Service Organization Control reports allow companies to outsource to a service entity various duties and responsibilities that are relevant to their business, including functions that are essential to their daily business undertakings. In effect, the organization is able to minimize its costs while increasing its core competencies. However, the American Institute of Certified Public Accountants reported that each time user entities outsource tasks from service organizations, the service firms’ risks also become the user entities’ risks. The increasing demand for outsourcing, and the risks associated with it, has led to a more formalized system of monitoring and supervising the processes of service organizations in the form of Service Organization Controls (SOC) reporting. Through this framework, service organizations can now acquiesce and satisfy the demands for assurance of user entities and the user auditors who utilize these reports when assessing and evaluating the user entities’ financial statements. Among the Service Organization Control reports is Service Organization Control 1, which is released for activities that adhere to the Statement on Standards for Attestation Engagements No. 18 (SSAE 18).

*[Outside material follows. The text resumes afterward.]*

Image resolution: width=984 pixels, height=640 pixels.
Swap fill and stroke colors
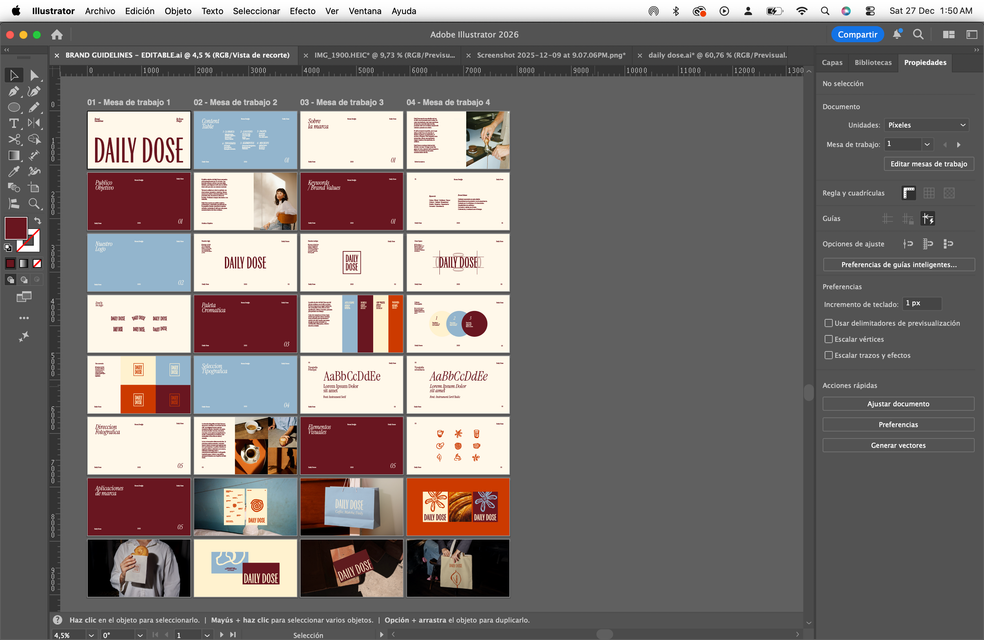point(37,221)
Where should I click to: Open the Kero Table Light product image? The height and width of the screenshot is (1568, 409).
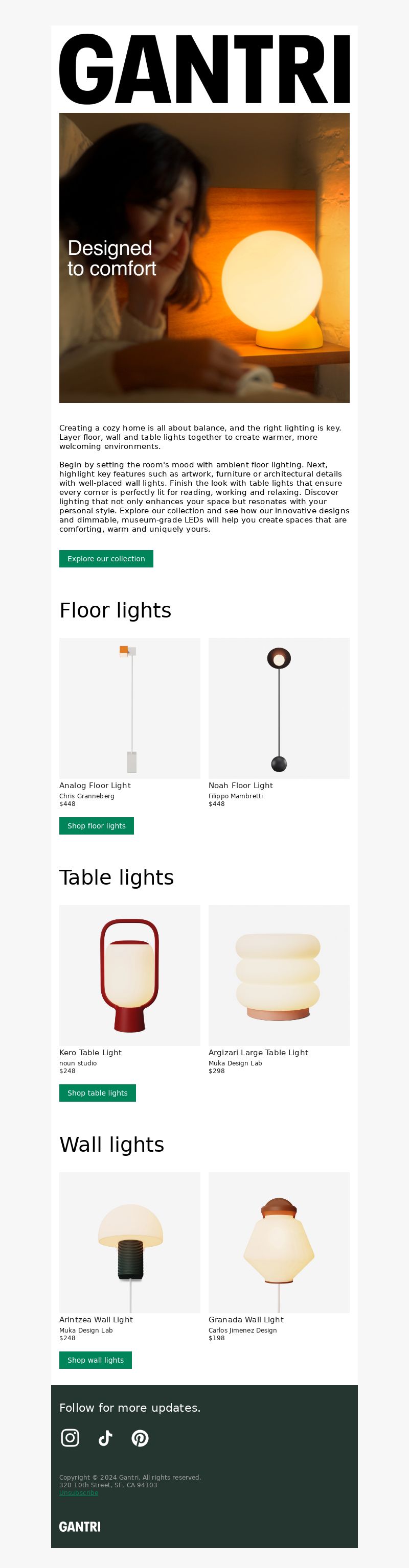pos(130,976)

Objectives of Service Organization Control 1
The primary purpose of Service Organization Control 1 is to report controls, which are pertinent to the user entities’ internal controls over financial reporting. In addition, SOC 1 intends to establish trust and confidence with the service organizations’ clientele. Having SOC 1 reports is useful, not only for user entities but also for service organizations in determining the quality of services the service organizations provide. However, the use of SOC 1 report is limited to the management, their clients, and their clients’ auditors; hence SOC 1 cannot be employed as a marketing document (e.g. displaying a Service Organization Control 1 report on the service organization’s webpage as a “seal of approval”).
Choosing Service Organization Control 1
Since there are three Service Organization Control reporting — SOC 1, SOC 2, and SOC 3 — to choose from, ensuring that the appropriate reporting option will be used is important. Service Organization Control 1 is only fitting if the service organizations’ clients and their auditors will utilize it in both planning and conducting a financial statement audit.

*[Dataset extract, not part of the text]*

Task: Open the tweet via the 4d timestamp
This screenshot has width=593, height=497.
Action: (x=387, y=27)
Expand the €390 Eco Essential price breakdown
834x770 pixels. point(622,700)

Data Center Providers and Service Organization Control 1
According to Chris Schellman, President and Founder of BrightLine, data centers either preferred using SOC 1 reports or have conjugated SOC 1 report with SOC 2 reports. Contrary to beliefs and hearsays, data centers are not restricted to go for SOC 1 reporting as long as they host systems that are pertinent to the internal controls over financial reporting of user entities. Apparently, this has raised some eyebrows since some people believe, and consider, that hosting services has no relevance to the said matter. However, this is a claim that has been totally debunked by an AICPA.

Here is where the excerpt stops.